LAUFTRAINING NACH PULS ODER GESCHWINDIGKEIT? WAS IST EFFEKTIVER?

Worin liegt der Unterschied, ob man nach Herzfrequenz (Puls) oder Pace (Geschwindigkeit) trainiert? Solange der Trainingsplan auf eine Leistungsdiagnostik basiert, ist auf den ersten Blick kein Unterschied ersichtlich.

Bei einer Leistungsdiagnostik wird der persönliche/individuelle Trainingszustand des Läufers via Laktattest oder Atemgasanalyse festgestellt. Die Leistungsdiagnostik gibt Auskunft über die Belastungsstärke des Läufers in verschiedenen Tempobereichen.

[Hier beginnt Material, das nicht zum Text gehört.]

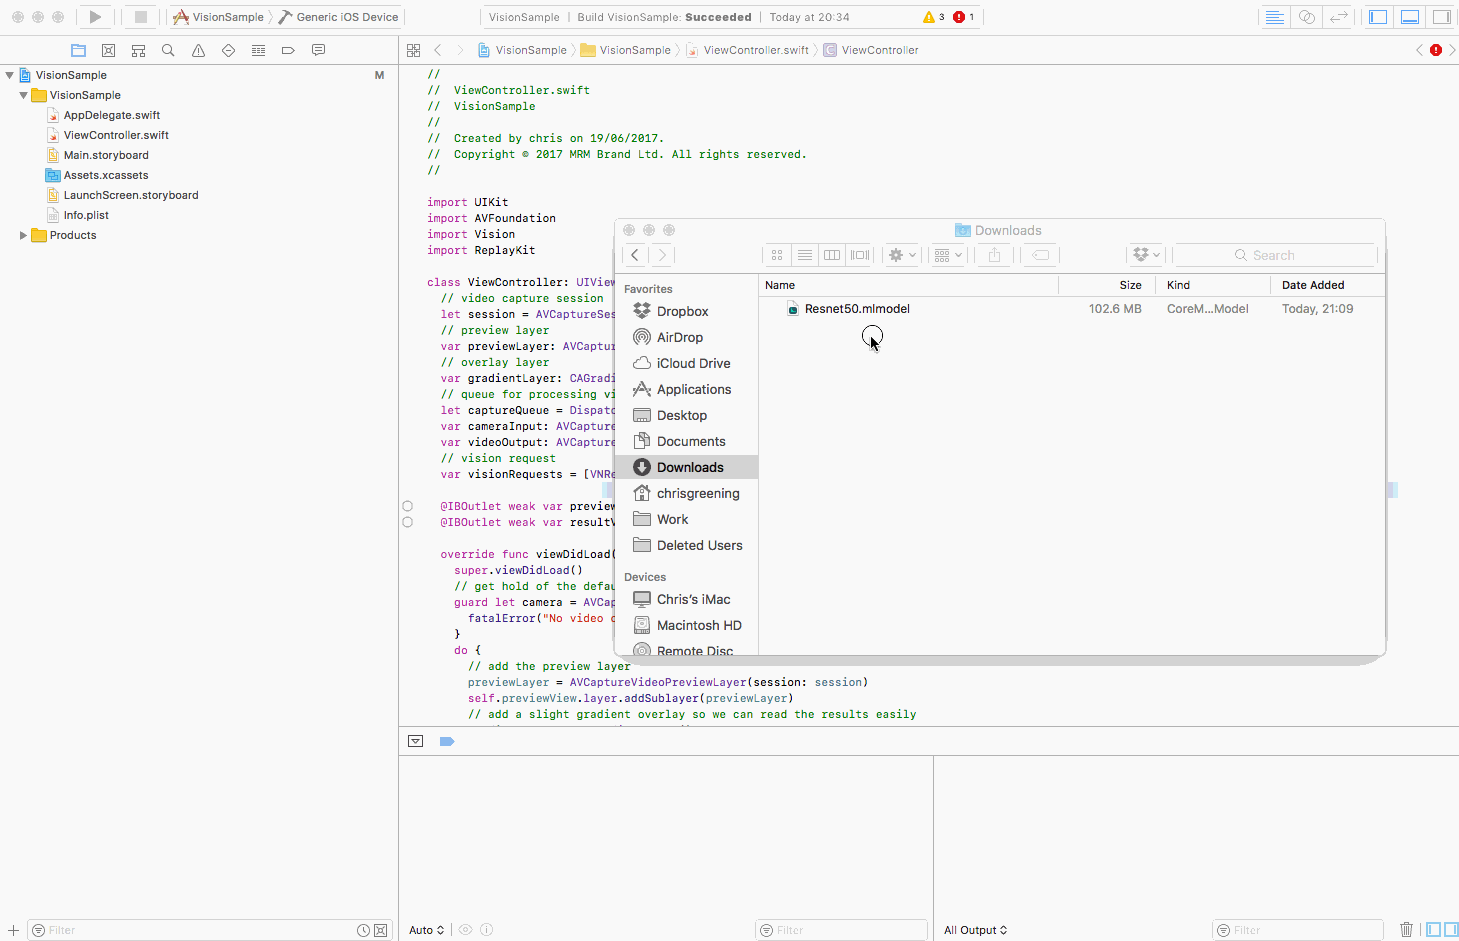Toggle the Navigator left panel visibility
This screenshot has width=1459, height=941.
pos(1377,16)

Es gibt 2 wichtige Schwellenbereiche für ein effektives Lauftraining. Die erste ist die aerobe Schwelle, diese liegt in Laktat ausgedrückt bei 2mml/L. Die zweite ist die anaerobe Schwelle, diese liegt in Laktat ausgedrückt bei 4mml/L.

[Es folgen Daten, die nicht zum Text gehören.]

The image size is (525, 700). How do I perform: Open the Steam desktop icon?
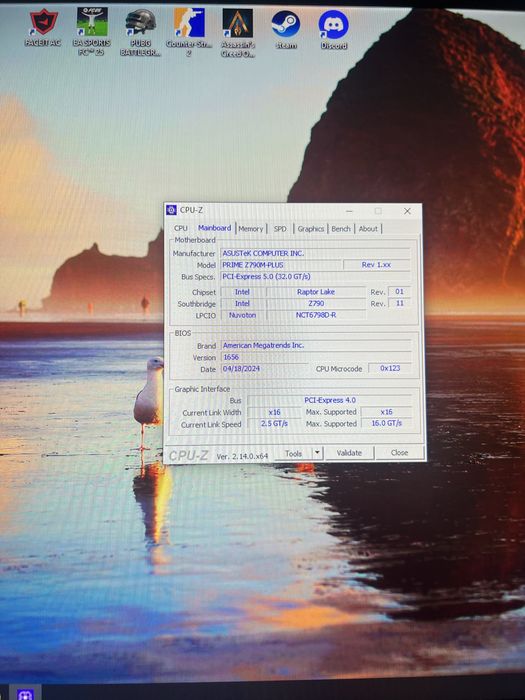coord(286,29)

Ab der aeroben Schwelle von 2mml/L liegt der Bereich in dem der Körper anfängt mit einer Sauerstoffschuld zu arbeiten. Ab der anaeroben Schwelle von 4mml/L liegt der Bereich, in dem die Sauerstoffaufnahme definitiv nicht mehr reicht um den Gesamtenergiebedarf zu decken.

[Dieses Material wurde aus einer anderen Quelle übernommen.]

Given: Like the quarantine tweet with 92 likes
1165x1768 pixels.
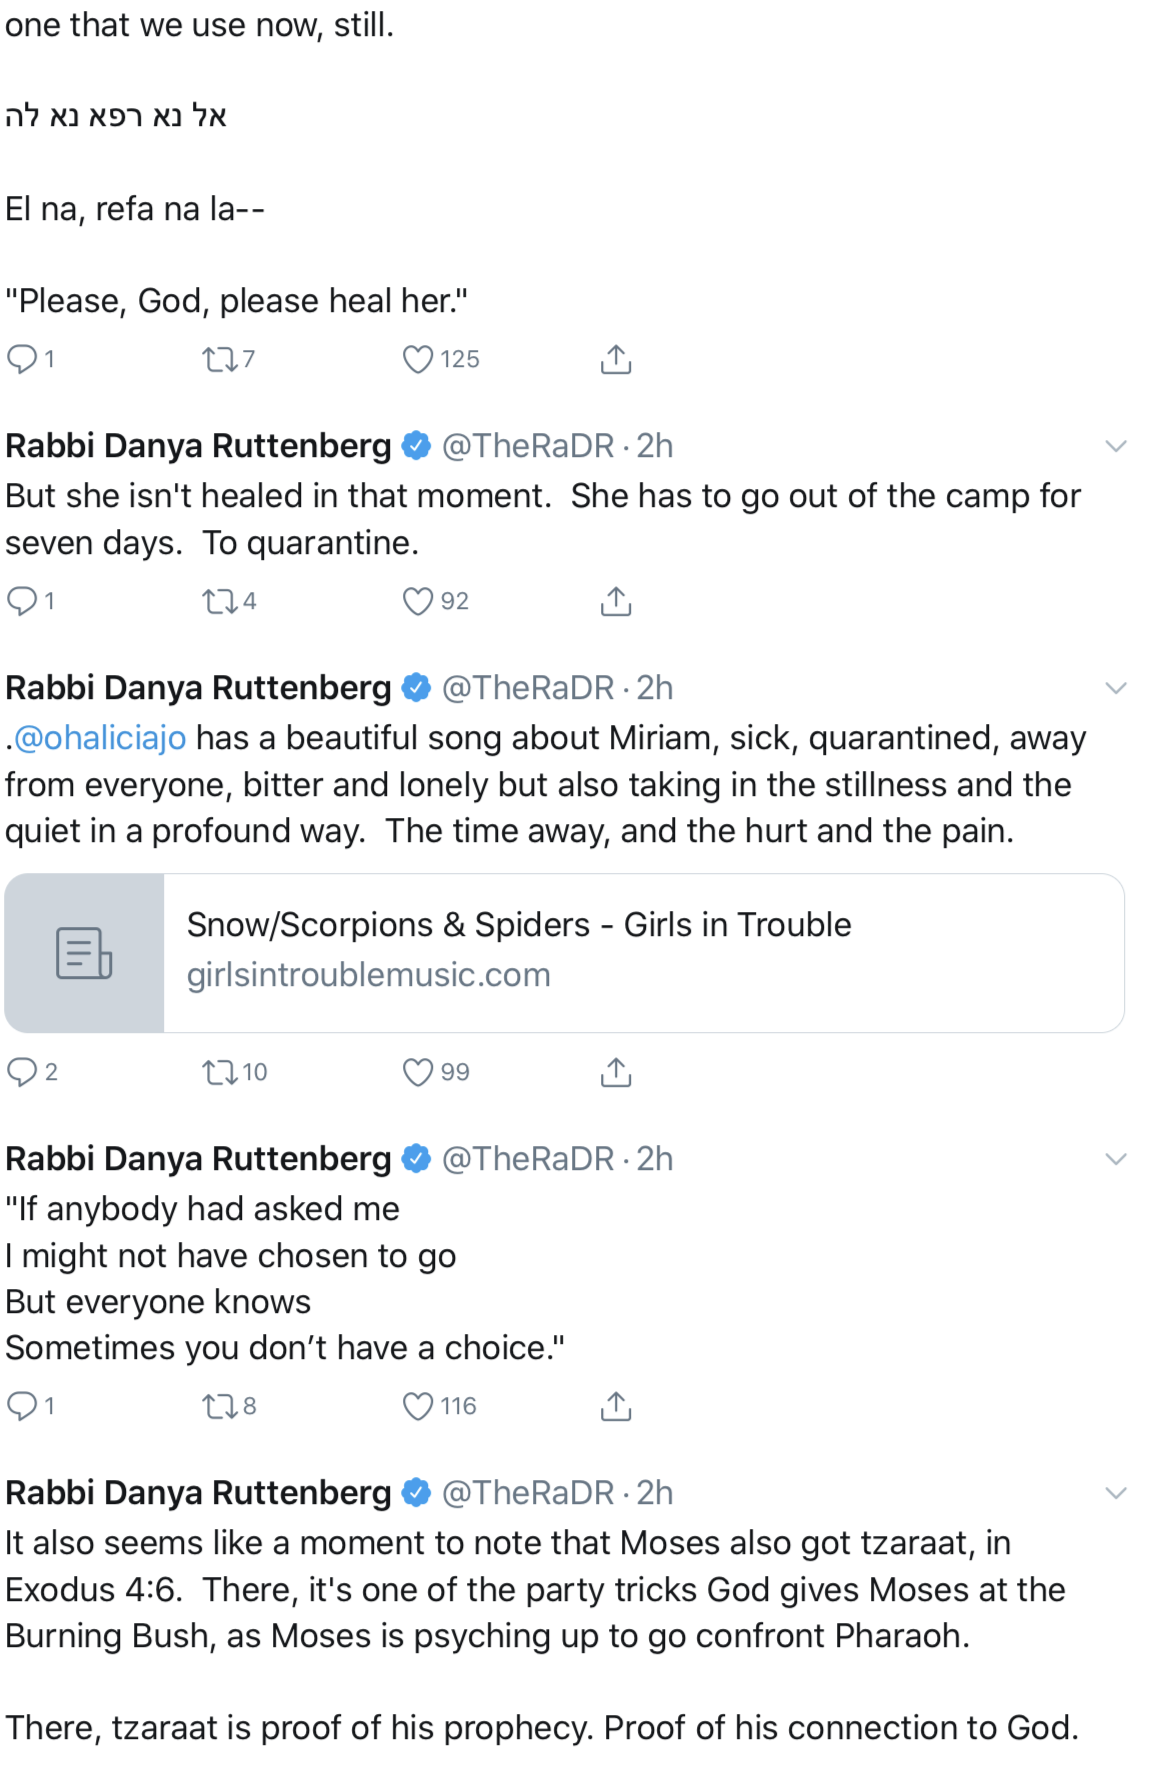Looking at the screenshot, I should point(417,601).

Trainingspläne werden in 4 Trainingsbereiche unterteilt. Alle 4 sind von Bedeutung. Die meiste Zeit verbringt der (Marathon)Läufer i.d.R. im Trainingsbereich GA1, das ist der Bereich unterhalb 2mml/L. Dieser Trainingsbereich bildet sozusagen das Fundament, denn hier wird der Fettstoffwechsel trainiert. Der Körper lernt mit den Glykogen Vorräten zu haushalten indem er Energie aus den Fettsäuren bezieht. Das Ziel dieses Trainingsbereichs ist die Verlängerung des Laufen im hohen Niveau (schnelle Pace, hohe Herzfrequenz). Im langsamen Laufen wird der Körper also auf die Geschwindigkeit vorbereitet und sollte von Läufern nicht unterschätzt werden.

Die 4 Trainingsbereiche:

GA1: Grundlagenausdauer für den Fettstoffwechsel (unterhalb 2mml/L) GA1/2: Grundlagenausdauer für ein effektives Ausdauertraining (Grenzbereich der Schwellen 2-4mml/L) GA2: Grundlagenausdauer für die Tempoentwicklung (ebenfalls Grenzbereich der Schwellen 2-4mml/L) WSA: Wettkampfspezifische Ausdauer (Intervalle und kurze, sehr schnelle Läufe) (über 4 mml/L)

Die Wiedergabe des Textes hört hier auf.